--- START ---

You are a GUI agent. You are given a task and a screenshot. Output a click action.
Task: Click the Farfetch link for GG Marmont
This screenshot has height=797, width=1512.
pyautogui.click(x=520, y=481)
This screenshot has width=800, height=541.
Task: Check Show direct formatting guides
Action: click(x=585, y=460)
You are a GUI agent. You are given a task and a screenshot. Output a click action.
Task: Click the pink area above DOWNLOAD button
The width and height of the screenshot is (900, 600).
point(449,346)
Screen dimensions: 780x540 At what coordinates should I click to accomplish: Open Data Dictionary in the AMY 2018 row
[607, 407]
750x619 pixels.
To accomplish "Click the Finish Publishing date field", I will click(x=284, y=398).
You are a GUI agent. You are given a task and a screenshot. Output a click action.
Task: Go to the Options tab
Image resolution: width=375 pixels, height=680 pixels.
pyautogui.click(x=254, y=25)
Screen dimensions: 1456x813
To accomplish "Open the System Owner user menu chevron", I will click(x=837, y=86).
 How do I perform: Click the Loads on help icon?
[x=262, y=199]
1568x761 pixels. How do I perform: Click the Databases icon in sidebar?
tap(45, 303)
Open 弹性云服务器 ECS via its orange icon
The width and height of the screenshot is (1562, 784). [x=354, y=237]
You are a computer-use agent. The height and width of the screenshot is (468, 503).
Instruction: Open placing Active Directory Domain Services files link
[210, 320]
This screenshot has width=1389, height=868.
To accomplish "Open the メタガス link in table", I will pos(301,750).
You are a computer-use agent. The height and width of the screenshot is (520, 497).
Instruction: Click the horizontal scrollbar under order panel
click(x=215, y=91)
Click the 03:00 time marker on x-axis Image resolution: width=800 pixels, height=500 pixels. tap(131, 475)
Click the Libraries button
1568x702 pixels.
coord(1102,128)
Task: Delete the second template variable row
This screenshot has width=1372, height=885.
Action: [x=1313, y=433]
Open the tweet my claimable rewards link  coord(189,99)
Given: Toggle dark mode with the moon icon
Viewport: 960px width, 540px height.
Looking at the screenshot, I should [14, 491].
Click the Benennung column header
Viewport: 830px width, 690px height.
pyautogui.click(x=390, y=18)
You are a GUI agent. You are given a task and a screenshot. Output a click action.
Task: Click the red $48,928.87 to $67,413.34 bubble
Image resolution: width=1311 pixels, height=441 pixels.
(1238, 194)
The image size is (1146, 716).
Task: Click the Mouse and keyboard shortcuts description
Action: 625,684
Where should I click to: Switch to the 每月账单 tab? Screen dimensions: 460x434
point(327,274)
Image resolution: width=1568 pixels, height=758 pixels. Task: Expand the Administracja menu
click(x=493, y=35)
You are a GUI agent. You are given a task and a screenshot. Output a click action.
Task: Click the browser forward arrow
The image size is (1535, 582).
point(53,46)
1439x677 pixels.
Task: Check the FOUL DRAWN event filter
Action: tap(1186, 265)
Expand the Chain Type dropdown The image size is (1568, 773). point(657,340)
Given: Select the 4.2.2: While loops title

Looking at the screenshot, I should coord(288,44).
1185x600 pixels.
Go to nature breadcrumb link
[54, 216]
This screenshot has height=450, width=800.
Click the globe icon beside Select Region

--- END ---

▶ **WHAT IS REQUIRED**: Copy the lines above, putting "interface agent" in place of every "GUI agent" and leaving everything else unchanged.

▶ **REPLY TO THE EXERCISE**:
You are a interface agent. You are given a task and a screenshot. Output a click action.
Task: Click the Farfetch link for GG Marmont
This screenshot has height=797, width=1512.
pyautogui.click(x=520, y=481)
This screenshot has width=800, height=541.
Task: Check Show direct formatting guides
Action: click(x=585, y=460)
You are a interface agent. You are given a task and a screenshot. Output a click action.
Task: Click the pink area above DOWNLOAD button
The width and height of the screenshot is (900, 600).
point(449,346)
Screen dimensions: 780x540 At what coordinates should I click to accomplish: Open Data Dictionary in the AMY 2018 row
[607, 407]
750x619 pixels.
To accomplish "Click the Finish Publishing date field", I will click(x=284, y=398).
You are a interface agent. You are given a task and a screenshot. Output a click action.
Task: Go to the Options tab
Image resolution: width=375 pixels, height=680 pixels.
pyautogui.click(x=254, y=25)
Screen dimensions: 1456x813
To accomplish "Open the System Owner user menu chevron", I will click(x=837, y=86).
 How do I perform: Click the Loads on help icon?
[x=262, y=199]
1568x761 pixels. How do I perform: Click the Databases icon in sidebar?
tap(45, 303)
Open 弹性云服务器 ECS via its orange icon
The width and height of the screenshot is (1562, 784). [x=354, y=237]
You are a computer-use agent. The height and width of the screenshot is (468, 503).
Instruction: Open placing Active Directory Domain Services files link
[210, 320]
This screenshot has width=1389, height=868.
To accomplish "Open the メタガス link in table", I will pos(301,750).
You are a computer-use agent. The height and width of the screenshot is (520, 497).
Instruction: Click the horizontal scrollbar under order panel
click(x=215, y=91)
Click the 03:00 time marker on x-axis Image resolution: width=800 pixels, height=500 pixels. tap(131, 475)
Click the Libraries button
1568x702 pixels.
coord(1102,128)
Task: Delete the second template variable row
This screenshot has width=1372, height=885.
Action: [x=1313, y=433]
Open the tweet my claimable rewards link  coord(189,99)
Given: Toggle dark mode with the moon icon
Viewport: 960px width, 540px height.
Looking at the screenshot, I should [14, 491].
Click the Benennung column header
Viewport: 830px width, 690px height.
pyautogui.click(x=390, y=18)
You are a interface agent. You are given a task and a screenshot. Output a click action.
Task: Click the red $48,928.87 to $67,413.34 bubble
Image resolution: width=1311 pixels, height=441 pixels.
(1238, 194)
The image size is (1146, 716).
Task: Click the Mouse and keyboard shortcuts description
Action: 625,684
Where should I click to: Switch to the 每月账单 tab? Screen dimensions: 460x434
point(327,274)
Image resolution: width=1568 pixels, height=758 pixels. Task: Expand the Administracja menu
click(x=493, y=35)
You are a interface agent. You are given a task and a screenshot. Output a click action.
Task: Click the browser forward arrow
The image size is (1535, 582).
point(53,46)
1439x677 pixels.
Task: Check the FOUL DRAWN event filter
Action: tap(1186, 265)
Expand the Chain Type dropdown The image size is (1568, 773). point(657,340)
Given: Select the 4.2.2: While loops title

Looking at the screenshot, I should coord(288,44).
1185x600 pixels.
Go to nature breadcrumb link
[54, 216]
This screenshot has height=450, width=800.
Click the globe icon beside Select Region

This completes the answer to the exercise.